第109話

「なっ、ちょっと…!」


 ふいに突き飛ばされて、思わず左手の方の松葉杖を手放してしまった。そのまま松葉杖の片方はカラカランと音を立ててアスファルトの隅の方へと転がっていく。


 もう片方だけじゃうまく身体が動かせないし、何より足元に落ちた物を屈んで取るという行為は、今の俺にはひどく難しい。


 いきなり何するんだと文句を言う為、俺は再び上岡さんのいる方を向こうとして…ひどく後悔した。


「やめろ、行くな!」


 いつの間にか、ゴミ袋のようなものは街灯の下どころか上岡さんの制止する声までもすり抜け、俺のすぐ目の前にいた。どんなに明かりに乏しくて暗いっていっても、これほどまで近くに来られたら嫌でも見えてしまう。何より、長年慣れ親しんだその顔を、俺が分からないはずもなかった。


「しょ、す…」


 ついさっきまで、部屋のベッドで眠っていたはずだった。ものすごくのんきに見えて、まぬけな寝息が聞こえてきそうなほど静かに眠っていたんだ。

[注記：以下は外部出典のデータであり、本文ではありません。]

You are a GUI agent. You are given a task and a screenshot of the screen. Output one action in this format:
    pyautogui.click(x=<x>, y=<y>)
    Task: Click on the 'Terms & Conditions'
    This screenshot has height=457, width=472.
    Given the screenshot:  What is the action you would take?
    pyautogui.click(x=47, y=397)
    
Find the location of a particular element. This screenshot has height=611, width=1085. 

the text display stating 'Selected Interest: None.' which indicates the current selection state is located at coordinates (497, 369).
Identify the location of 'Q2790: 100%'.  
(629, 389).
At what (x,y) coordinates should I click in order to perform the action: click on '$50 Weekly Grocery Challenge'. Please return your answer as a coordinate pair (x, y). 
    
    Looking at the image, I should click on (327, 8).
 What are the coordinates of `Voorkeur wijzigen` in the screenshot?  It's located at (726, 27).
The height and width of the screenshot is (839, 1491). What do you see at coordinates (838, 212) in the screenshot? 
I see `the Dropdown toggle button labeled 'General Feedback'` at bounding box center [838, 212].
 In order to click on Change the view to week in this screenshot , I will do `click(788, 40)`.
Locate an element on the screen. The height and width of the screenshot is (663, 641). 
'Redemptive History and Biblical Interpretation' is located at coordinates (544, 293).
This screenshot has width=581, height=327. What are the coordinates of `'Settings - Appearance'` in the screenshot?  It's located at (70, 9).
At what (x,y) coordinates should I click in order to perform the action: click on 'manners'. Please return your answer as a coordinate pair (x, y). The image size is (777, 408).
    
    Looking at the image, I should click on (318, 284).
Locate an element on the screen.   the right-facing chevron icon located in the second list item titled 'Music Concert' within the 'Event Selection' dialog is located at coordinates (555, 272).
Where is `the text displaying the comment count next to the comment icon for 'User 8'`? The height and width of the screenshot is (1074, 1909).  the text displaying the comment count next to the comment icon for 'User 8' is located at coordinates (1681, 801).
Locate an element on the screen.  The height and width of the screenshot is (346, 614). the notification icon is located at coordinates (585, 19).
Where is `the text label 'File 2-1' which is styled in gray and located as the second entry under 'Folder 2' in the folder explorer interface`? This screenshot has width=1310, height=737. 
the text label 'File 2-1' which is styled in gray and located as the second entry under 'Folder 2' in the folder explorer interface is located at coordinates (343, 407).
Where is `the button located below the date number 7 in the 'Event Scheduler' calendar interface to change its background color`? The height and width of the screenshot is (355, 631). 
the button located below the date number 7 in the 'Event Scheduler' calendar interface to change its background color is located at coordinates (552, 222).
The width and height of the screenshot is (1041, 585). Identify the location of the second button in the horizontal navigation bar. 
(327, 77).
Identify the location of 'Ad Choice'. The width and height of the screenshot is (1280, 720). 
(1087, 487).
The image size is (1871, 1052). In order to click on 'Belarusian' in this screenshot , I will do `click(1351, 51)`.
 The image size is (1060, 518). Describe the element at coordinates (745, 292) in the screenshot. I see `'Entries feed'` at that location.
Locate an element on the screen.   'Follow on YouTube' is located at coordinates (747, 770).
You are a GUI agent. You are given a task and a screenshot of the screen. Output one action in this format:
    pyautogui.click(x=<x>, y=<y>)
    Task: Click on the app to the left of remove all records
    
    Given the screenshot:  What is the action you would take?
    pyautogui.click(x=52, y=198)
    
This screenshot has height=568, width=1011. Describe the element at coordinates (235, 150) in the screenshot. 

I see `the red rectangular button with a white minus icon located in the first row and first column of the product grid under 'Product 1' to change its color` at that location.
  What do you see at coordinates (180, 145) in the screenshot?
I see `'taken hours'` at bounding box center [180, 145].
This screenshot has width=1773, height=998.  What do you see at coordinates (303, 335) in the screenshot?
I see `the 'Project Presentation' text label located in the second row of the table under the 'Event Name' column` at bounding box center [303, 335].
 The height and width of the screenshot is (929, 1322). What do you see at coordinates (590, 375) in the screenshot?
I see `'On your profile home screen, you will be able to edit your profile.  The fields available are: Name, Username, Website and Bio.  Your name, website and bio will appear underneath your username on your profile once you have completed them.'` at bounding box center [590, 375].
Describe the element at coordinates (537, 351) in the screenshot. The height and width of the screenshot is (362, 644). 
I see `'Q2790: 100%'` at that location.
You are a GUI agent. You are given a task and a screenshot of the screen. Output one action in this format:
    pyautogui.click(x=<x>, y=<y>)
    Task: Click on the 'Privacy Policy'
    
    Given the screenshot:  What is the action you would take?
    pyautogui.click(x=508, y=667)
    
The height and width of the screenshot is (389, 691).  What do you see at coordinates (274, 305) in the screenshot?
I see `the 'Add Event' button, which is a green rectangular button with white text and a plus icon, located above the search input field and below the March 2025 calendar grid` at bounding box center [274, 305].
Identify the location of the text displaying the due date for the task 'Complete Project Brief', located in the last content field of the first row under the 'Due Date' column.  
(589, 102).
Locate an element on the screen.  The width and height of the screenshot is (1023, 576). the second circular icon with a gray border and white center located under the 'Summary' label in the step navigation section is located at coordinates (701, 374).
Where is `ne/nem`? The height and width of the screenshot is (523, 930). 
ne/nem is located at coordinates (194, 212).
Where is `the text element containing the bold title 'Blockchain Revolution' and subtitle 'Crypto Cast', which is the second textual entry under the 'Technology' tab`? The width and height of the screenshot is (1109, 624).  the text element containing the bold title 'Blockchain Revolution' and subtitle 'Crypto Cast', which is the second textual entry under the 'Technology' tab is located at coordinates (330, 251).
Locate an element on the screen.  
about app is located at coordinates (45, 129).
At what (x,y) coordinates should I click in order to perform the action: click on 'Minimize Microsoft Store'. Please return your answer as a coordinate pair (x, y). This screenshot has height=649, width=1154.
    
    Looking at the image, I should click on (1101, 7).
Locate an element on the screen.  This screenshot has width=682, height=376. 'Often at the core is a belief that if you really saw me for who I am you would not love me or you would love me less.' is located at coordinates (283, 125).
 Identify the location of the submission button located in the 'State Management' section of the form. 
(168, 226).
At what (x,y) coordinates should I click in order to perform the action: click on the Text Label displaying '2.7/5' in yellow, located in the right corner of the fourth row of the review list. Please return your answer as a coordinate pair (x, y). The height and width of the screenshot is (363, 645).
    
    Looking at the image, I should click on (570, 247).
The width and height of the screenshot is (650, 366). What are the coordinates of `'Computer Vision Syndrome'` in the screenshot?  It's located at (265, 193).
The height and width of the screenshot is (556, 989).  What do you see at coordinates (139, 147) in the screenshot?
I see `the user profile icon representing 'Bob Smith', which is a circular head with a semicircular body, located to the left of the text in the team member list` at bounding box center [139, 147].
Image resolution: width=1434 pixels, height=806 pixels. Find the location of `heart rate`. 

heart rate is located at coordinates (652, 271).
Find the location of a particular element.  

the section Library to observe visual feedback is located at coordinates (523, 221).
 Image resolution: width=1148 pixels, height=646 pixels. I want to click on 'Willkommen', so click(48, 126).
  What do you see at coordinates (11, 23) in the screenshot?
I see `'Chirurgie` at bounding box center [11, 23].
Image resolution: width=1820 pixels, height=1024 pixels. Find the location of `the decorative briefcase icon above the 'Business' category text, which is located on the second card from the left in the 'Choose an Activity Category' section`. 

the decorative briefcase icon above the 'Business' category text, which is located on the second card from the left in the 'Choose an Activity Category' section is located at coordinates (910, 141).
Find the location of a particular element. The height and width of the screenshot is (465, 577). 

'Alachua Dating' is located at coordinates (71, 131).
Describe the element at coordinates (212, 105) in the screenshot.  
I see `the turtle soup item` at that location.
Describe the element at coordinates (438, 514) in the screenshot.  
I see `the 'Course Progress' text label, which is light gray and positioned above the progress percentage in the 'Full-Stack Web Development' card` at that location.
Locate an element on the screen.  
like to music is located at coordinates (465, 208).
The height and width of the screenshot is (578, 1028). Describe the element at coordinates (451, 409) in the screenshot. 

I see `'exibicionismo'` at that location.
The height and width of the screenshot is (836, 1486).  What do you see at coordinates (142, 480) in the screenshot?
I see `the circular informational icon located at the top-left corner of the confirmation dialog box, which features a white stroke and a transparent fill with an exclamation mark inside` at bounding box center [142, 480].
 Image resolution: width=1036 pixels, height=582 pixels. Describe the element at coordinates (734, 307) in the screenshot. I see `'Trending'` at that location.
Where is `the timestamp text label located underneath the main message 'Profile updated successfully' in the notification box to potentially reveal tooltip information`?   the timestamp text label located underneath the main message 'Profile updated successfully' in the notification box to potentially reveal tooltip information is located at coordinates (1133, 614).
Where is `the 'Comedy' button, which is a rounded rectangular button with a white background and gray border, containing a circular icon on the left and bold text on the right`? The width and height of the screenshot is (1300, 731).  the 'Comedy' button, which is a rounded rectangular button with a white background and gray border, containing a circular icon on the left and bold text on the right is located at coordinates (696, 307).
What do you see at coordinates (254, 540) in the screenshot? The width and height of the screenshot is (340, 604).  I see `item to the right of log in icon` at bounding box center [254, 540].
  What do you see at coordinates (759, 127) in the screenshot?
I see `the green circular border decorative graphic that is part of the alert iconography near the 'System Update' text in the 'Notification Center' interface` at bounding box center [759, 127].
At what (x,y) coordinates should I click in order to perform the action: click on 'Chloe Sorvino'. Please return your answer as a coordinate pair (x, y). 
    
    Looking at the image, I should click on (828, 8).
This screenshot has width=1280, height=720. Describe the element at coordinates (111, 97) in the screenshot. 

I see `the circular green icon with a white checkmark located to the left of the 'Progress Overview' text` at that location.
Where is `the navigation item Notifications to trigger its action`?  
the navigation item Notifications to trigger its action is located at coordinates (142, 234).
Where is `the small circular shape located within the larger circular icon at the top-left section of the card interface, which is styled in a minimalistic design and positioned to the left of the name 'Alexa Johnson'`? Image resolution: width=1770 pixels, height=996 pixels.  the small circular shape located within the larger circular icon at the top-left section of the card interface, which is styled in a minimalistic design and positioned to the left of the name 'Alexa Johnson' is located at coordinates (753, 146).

 それなのに、何で今ここにいるんだよ章介。あの燃え盛る店の中で見た時と同じように下半身が腰からなくて、内臓が飛び出している状態のままで…!


「ヴゥ…!」


 短くて不気味な唸り声を発しながら、章介が俺を見上げていた。生気が全く感じられない顔色で、限界まで膨れ上がった両目の隙間からは血が溢れて漏れ出ている。そして残った両腕でアスファルトを掻くように這い、少しずつ俺に近付こうとしていた。


 ずるっ、びちゃ、ぐちゅ、ずるっ…。


 飛び出している胃や腸が、アスファルトに擦られていた。さっきから聞こえていたのは、この音だったのか…!


 そう思うと同時に、左足に強い感触が走った。掴まれたと思ったのは、こちらに向かっていた章介の片手が確かに俺の左足首を――。


「う、わああああああっ!」


 みっともないくらいの情けない悲鳴が、俺の口から出てきた。すると、素早い動きで上岡さんが俺の足元に屈んで章介の手を払いのけてくれた。そして。


「行け、逃げろ!」


 そう言って、俺を庇うように前に立ってくれた。


「俺が何とかするから、今はとにかく逃げるんだ」

「え、でも…」

「大丈夫。俺は経験者・・・だから、きっと対応できる」


 何を言ってるんだと思った。掴まれた以上、これは現実だ。俺と上岡さん、二人そろってタチの悪い幻覚を見ている訳じゃない。目の前に、確かにひどい姿になった章介がいて、俺に向かってこようとしてる。

 

 それなのに、何が経験者だよ。何の根拠があって、対応できるだなんて…。


「説明はまた今度するから!今はとにかく!」

「あ…」

「行け!!」


 短く怒鳴る上岡さんのその言葉を合図に、俺は背中を向けて動き出した。


 松葉杖が右手の分しかないから、どれだけ焦ってもゆっくりとしか動けない。それでも上岡さんに言われた通り、全力でそこから離れる事に努めた。


「章介君、どういうつもりだ。あの時、君は言ってたじゃないか…!」


 見えてきた道路の角を曲がろうとした直前、そんなふうに話す上岡さんの声が聞こえた。


 何だ、それ。あの時っていったい…。


 ある事が思い出せそうな気がして、頭の奥がチカチカしだす。だが、角を曲がり切ったところでまたあの音が聞こえてきた。